*Directions*.
Repeat, exactly and alone, every line from the line that contains "This screenshot has width=1024, height=418." to the end of the entries.

Segment Start: Extracted entries

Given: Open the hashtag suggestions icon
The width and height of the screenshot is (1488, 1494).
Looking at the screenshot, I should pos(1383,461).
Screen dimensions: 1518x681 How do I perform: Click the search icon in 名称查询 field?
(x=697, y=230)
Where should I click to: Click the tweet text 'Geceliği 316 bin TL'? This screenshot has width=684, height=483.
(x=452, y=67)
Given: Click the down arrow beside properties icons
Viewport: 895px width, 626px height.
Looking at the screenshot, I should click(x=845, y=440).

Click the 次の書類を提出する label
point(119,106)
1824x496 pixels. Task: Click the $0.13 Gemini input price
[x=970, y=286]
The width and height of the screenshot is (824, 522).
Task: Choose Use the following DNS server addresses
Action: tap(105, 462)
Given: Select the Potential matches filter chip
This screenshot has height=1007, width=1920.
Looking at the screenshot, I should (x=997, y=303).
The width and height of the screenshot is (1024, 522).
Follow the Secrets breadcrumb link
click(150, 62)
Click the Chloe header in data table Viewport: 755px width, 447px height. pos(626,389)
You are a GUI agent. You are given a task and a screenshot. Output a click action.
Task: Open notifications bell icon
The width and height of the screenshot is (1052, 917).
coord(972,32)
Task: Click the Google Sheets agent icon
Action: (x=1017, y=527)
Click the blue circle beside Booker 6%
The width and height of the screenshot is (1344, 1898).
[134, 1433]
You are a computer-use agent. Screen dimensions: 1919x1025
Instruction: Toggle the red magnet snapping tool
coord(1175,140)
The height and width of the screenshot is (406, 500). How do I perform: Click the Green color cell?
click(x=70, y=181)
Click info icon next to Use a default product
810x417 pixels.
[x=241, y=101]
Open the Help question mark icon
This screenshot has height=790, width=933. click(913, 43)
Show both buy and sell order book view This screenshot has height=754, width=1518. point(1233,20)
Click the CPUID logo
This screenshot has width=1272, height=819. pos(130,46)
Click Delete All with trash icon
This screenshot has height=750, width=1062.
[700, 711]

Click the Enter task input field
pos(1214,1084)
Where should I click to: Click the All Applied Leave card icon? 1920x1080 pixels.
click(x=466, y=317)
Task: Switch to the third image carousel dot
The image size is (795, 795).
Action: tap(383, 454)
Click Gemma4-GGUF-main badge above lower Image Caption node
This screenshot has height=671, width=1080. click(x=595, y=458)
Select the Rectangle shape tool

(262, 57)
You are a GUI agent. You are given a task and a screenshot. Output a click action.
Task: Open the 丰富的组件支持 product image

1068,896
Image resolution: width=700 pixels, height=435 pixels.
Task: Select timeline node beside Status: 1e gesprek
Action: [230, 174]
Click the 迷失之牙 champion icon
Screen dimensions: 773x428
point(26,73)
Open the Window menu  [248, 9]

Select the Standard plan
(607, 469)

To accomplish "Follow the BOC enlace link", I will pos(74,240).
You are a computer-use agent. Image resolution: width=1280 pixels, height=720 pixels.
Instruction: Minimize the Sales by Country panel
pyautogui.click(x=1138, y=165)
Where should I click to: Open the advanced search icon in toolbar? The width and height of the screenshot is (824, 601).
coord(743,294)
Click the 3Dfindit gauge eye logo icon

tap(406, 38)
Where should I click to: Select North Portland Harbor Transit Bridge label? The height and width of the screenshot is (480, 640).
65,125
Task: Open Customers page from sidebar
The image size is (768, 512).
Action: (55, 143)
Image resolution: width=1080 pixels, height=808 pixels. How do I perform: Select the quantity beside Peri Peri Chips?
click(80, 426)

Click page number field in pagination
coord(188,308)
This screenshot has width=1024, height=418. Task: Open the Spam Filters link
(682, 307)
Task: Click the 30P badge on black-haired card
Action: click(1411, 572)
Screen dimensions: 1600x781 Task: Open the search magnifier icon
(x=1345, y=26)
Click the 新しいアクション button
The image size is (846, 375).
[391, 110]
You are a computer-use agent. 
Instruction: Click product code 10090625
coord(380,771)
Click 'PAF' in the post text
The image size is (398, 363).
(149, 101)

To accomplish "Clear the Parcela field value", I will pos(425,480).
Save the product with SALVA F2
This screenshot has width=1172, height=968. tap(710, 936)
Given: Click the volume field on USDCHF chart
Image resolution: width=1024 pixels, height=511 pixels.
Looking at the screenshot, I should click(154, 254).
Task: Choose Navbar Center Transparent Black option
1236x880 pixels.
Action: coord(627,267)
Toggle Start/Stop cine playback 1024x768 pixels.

Segment End: Extracted entries

*Response to the task*.
This screenshot has width=1024, height=418. Task: Open the Spam Filters link
(682, 307)
Task: Click the 30P badge on black-haired card
Action: click(1411, 572)
Screen dimensions: 1600x781 Task: Open the search magnifier icon
(x=1345, y=26)
Click the 新しいアクション button
The image size is (846, 375).
[391, 110]
You are a computer-use agent. 
Instruction: Click product code 10090625
coord(380,771)
Click 'PAF' in the post text
The image size is (398, 363).
(149, 101)

To accomplish "Clear the Parcela field value", I will pos(425,480).
Save the product with SALVA F2
This screenshot has width=1172, height=968. tap(710, 936)
Given: Click the volume field on USDCHF chart
Image resolution: width=1024 pixels, height=511 pixels.
Looking at the screenshot, I should click(154, 254).
Task: Choose Navbar Center Transparent Black option
1236x880 pixels.
Action: coord(627,267)
Toggle Start/Stop cine playback 1024x768 pixels.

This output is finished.